Beginning at the top of the entries below, retype each line exactly until the line containing "Edit row 7 รถกระบะ รับ-ส่ง field" has been written out; include no pictures and no later lines.

Stored records
* * * * * * * * *
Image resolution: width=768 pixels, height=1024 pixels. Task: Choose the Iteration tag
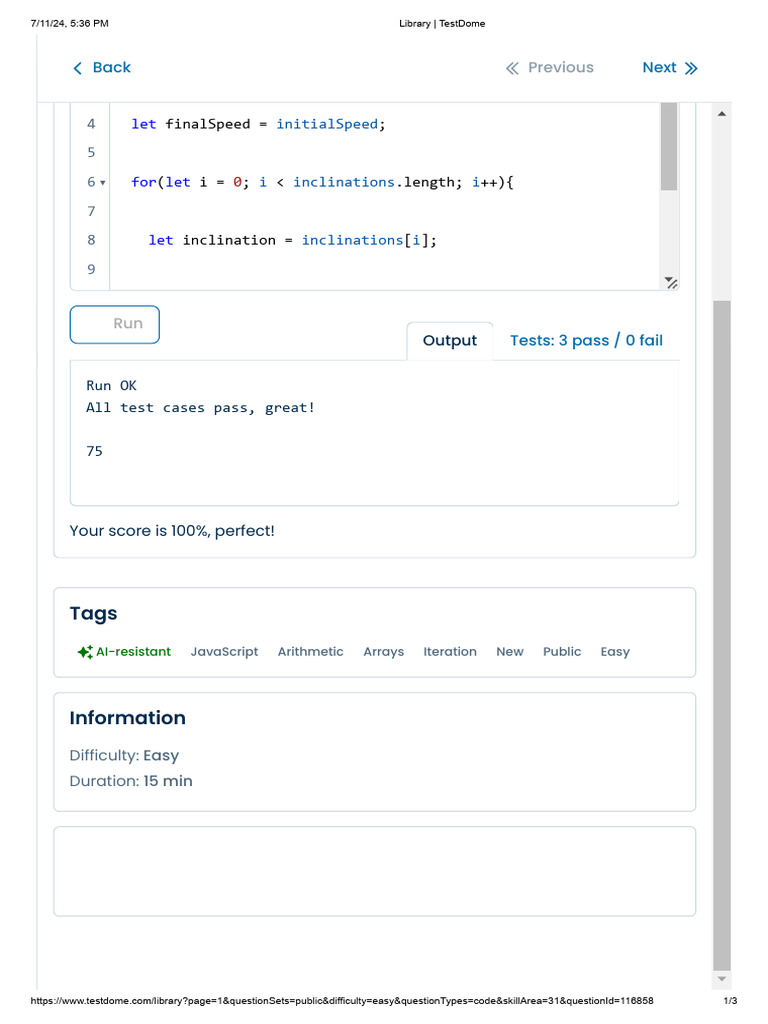[450, 652]
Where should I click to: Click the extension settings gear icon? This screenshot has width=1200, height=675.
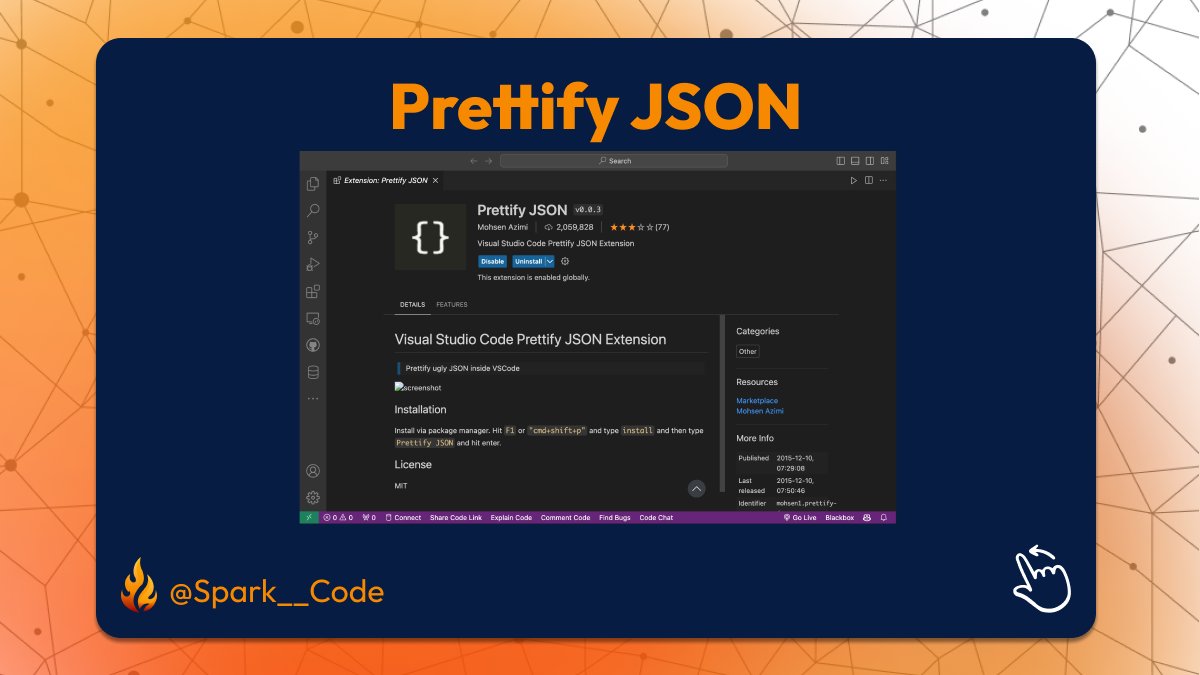[x=565, y=260]
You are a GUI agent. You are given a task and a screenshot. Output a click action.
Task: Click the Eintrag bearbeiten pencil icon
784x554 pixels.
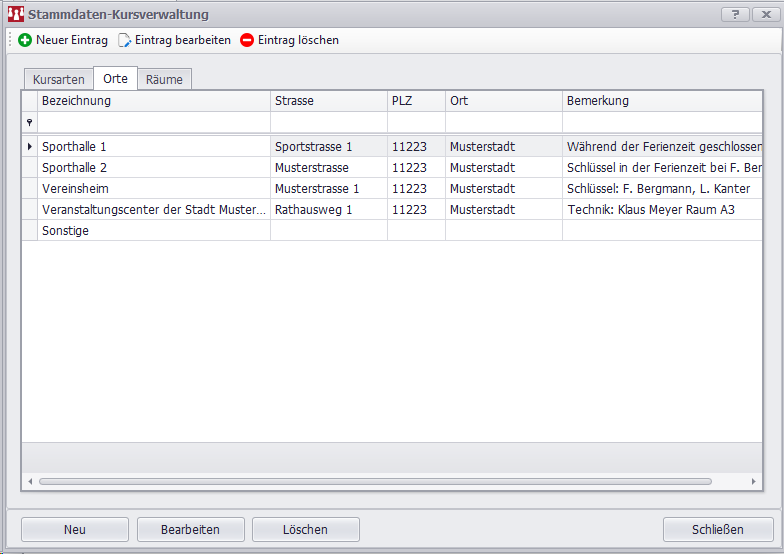[125, 40]
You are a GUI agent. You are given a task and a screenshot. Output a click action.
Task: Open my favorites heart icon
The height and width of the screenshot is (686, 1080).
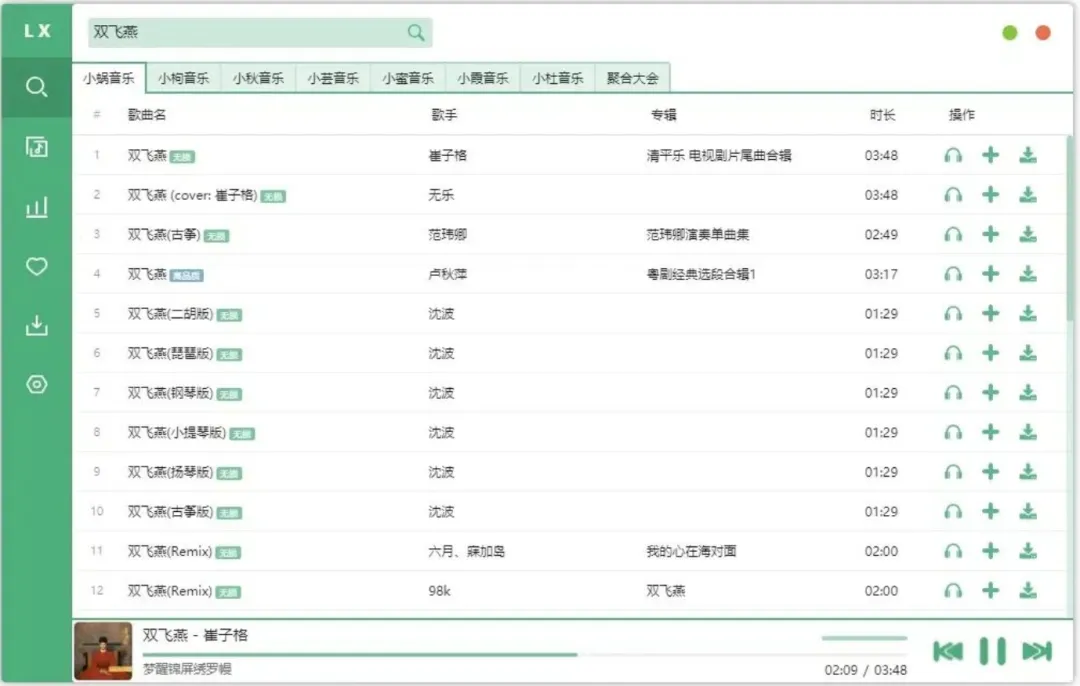(36, 266)
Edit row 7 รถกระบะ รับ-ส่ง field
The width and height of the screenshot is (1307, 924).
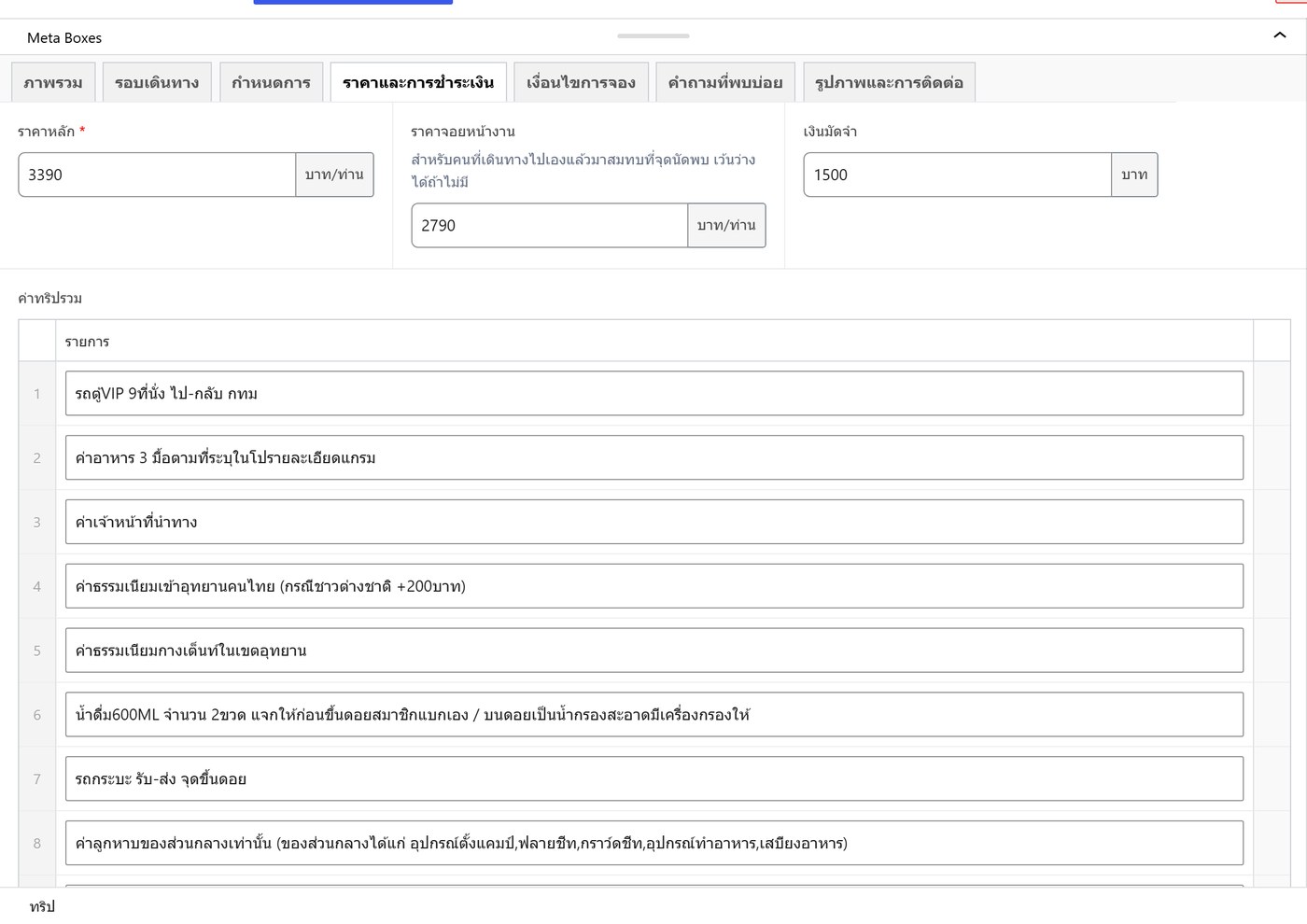[x=654, y=779]
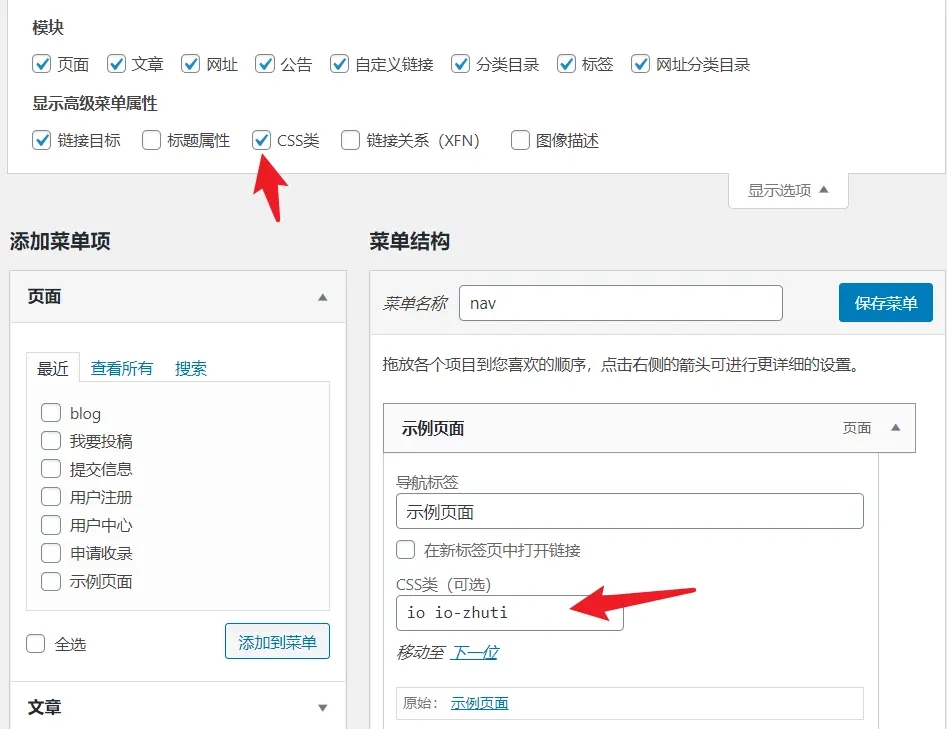Collapse the 页面 panel arrow

(x=322, y=297)
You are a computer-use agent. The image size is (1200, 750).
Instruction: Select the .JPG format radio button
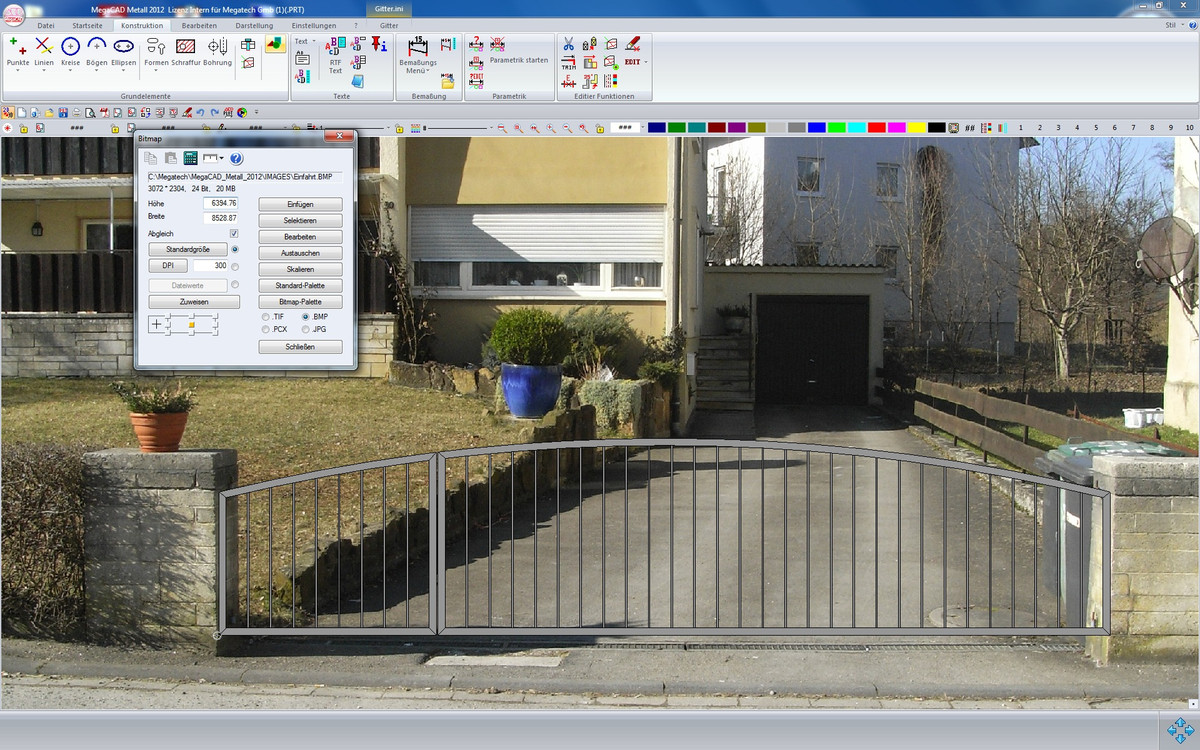307,329
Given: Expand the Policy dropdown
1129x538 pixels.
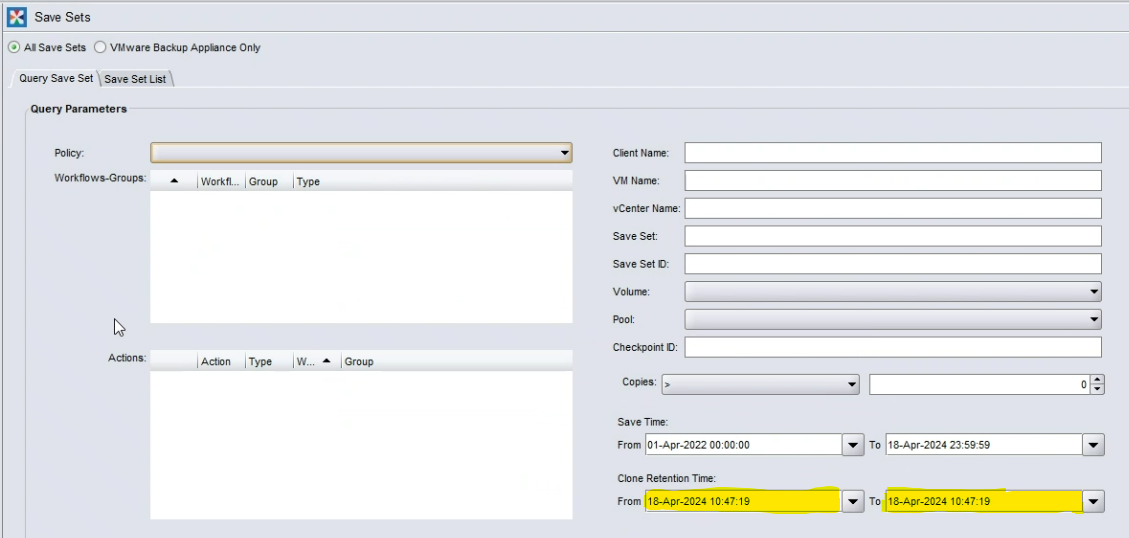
* * * * * * * * *
Result:
Image resolution: width=768 pixels, height=1024 pixels. Task: Choose the Iteration tag
[450, 652]
Where should I click to: Click the extension settings gear icon? This screenshot has width=1200, height=675.
[x=565, y=260]
You are a GUI agent. You are given a task and a screenshot. Output a click action.
Task: Click the Eintrag bearbeiten pencil icon
784x554 pixels.
[125, 40]
You are a GUI agent. You are given a task and a screenshot. Output a click action.
Task: Open my favorites heart icon
The height and width of the screenshot is (686, 1080).
(36, 266)
Edit row 7 รถกระบะ รับ-ส่ง field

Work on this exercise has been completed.